■ Action item
Render the items from the line containing "Image resolution: width=1006" through the line containing "(549, 246)." as a two-column CSV with the headers item_text and answer, one row per item. Put each item's text and its answer in a single quoted field with line breaks turned into spaces, and leave out the pictures.

■ Data provided
+++

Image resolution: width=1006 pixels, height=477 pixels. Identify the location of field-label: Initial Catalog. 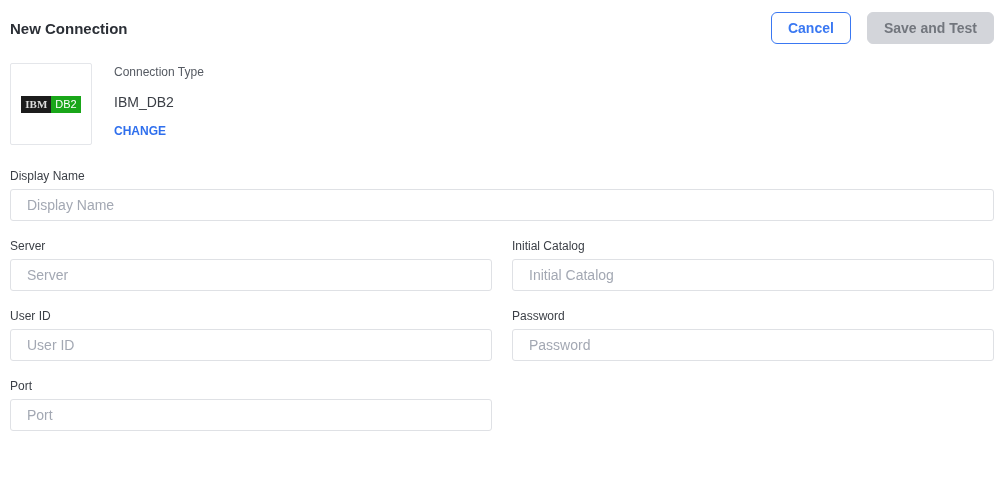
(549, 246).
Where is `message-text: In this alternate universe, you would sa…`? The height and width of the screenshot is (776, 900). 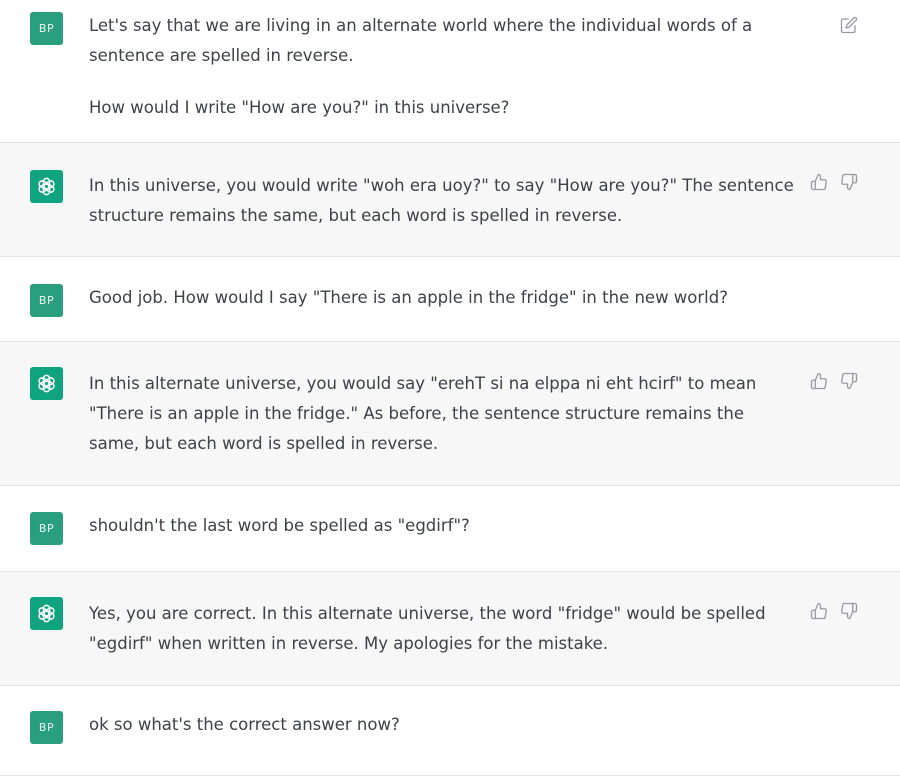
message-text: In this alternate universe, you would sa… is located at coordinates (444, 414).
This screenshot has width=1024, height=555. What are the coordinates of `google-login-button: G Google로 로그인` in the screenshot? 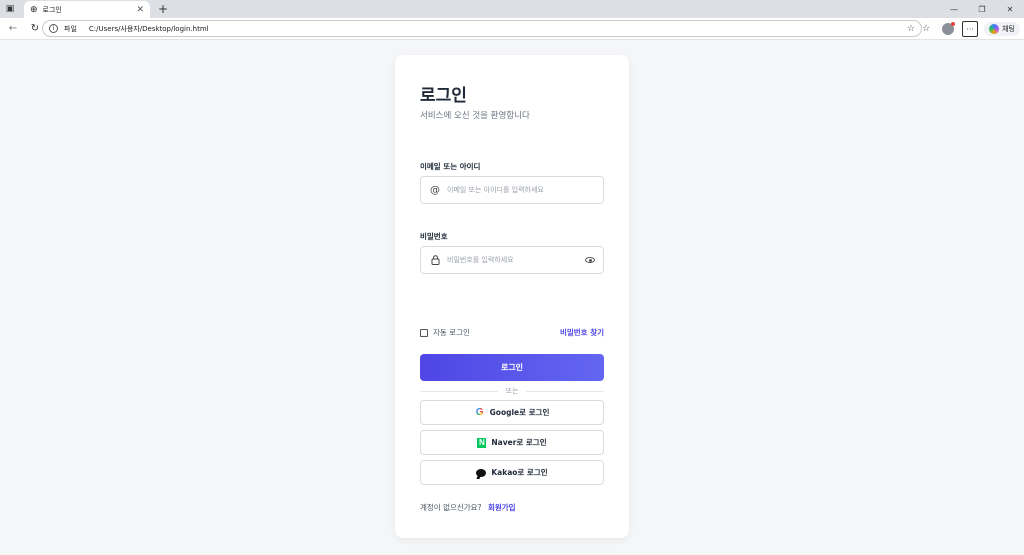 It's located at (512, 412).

+++

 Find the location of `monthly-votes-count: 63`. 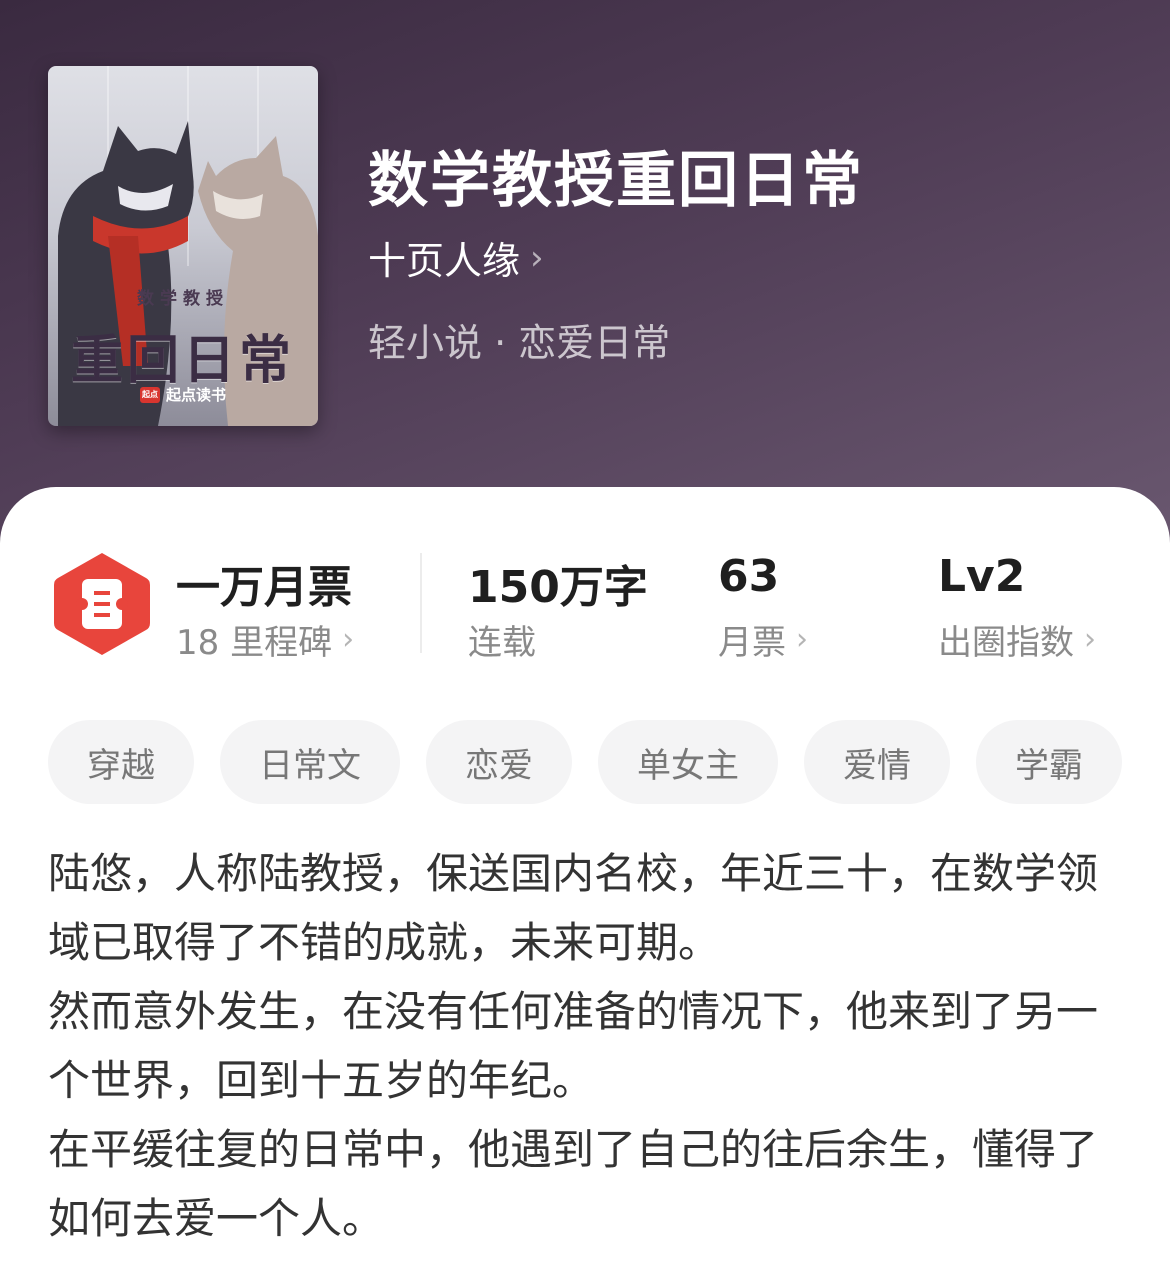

+++

■ Solution below
item_text,answer
"Image resolution: width=1006 pixels, height=477 pixels. Identify the location of field-label: Initial Catalog.","(549, 246)."